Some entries
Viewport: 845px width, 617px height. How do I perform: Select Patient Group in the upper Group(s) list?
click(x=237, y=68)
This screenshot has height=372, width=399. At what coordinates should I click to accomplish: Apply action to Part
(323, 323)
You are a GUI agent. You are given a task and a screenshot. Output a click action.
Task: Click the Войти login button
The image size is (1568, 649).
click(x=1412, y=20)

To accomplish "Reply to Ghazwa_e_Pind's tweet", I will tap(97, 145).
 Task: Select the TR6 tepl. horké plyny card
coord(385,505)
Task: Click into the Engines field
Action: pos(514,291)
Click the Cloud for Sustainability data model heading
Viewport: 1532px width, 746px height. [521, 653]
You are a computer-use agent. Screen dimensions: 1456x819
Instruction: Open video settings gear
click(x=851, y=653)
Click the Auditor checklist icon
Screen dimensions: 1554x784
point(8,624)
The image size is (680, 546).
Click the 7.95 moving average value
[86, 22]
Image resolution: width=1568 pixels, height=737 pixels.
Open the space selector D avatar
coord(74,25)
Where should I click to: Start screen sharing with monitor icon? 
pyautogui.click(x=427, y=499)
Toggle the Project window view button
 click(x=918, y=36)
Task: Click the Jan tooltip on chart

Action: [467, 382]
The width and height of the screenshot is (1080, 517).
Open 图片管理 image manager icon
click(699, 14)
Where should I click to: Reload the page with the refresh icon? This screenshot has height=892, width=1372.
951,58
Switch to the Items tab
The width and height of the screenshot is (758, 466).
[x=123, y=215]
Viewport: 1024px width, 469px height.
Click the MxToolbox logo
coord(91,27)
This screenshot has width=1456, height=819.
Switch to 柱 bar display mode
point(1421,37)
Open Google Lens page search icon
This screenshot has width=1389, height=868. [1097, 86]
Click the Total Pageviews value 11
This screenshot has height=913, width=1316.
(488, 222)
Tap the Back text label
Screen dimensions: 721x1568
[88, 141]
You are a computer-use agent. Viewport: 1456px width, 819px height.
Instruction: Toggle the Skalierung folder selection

_SET EXERCISE_
Convert the lines of the entries above into a numbered list, omitting any blank lines.

_FINISHED TASK_
1. Viewport: 845px width, 617px height. How do I perform: Select Patient Group in the upper Group(s) list?
2. click(x=237, y=68)
3. This screenshot has height=372, width=399. At what coordinates should I click to accomplish: Apply action to Part
4. (323, 323)
5. You are a GUI agent. You are given a task and a screenshot. Output a click action.
6. Task: Click the Войти login button
7. The image size is (1568, 649).
8. click(x=1412, y=20)
9. To accomplish "Reply to Ghazwa_e_Pind's tweet", I will tap(97, 145).
10.  Task: Select the TR6 tepl. horké plyny card
11. coord(385,505)
12. Task: Click into the Engines field
13. Action: pos(514,291)
14. Click the Cloud for Sustainability data model heading
15. Viewport: 1532px width, 746px height. [521, 653]
16. You are a computer-use agent. Screen dimensions: 1456x819
17. Instruction: Open video settings gear
18. click(x=851, y=653)
19. Click the Auditor checklist icon
20. Screen dimensions: 1554x784
21. point(8,624)
22. The image size is (680, 546).
23. Click the 7.95 moving average value
24. [86, 22]
25. Image resolution: width=1568 pixels, height=737 pixels.
26. Open the space selector D avatar
27. coord(74,25)
28. Where should I click to: Start screen sharing with monitor icon? 
29. pyautogui.click(x=427, y=499)
30. Toggle the Project window view button
31.  click(x=918, y=36)
32. Task: Click the Jan tooltip on chart
33. Action: [467, 382]
34. The width and height of the screenshot is (1080, 517).
35. Open 图片管理 image manager icon
36. click(699, 14)
37. Where should I click to: Reload the page with the refresh icon? This screenshot has height=892, width=1372.
38. 951,58
39. Switch to the Items tab
40. The width and height of the screenshot is (758, 466).
41. [x=123, y=215]
42. Viewport: 1024px width, 469px height.
43. Click the MxToolbox logo
44. coord(91,27)
45. This screenshot has width=1456, height=819.
46. Switch to 柱 bar display mode
47. point(1421,37)
48. Open Google Lens page search icon
49. This screenshot has width=1389, height=868. [1097, 86]
50. Click the Total Pageviews value 11
51. This screenshot has height=913, width=1316.
52. (488, 222)
53. Tap the Back text label
54. Screen dimensions: 721x1568
55. [88, 141]
56. You are a computer-use agent. Viewport: 1456px width, 819px height.
57. Instruction: Toggle the Skalierung folder selection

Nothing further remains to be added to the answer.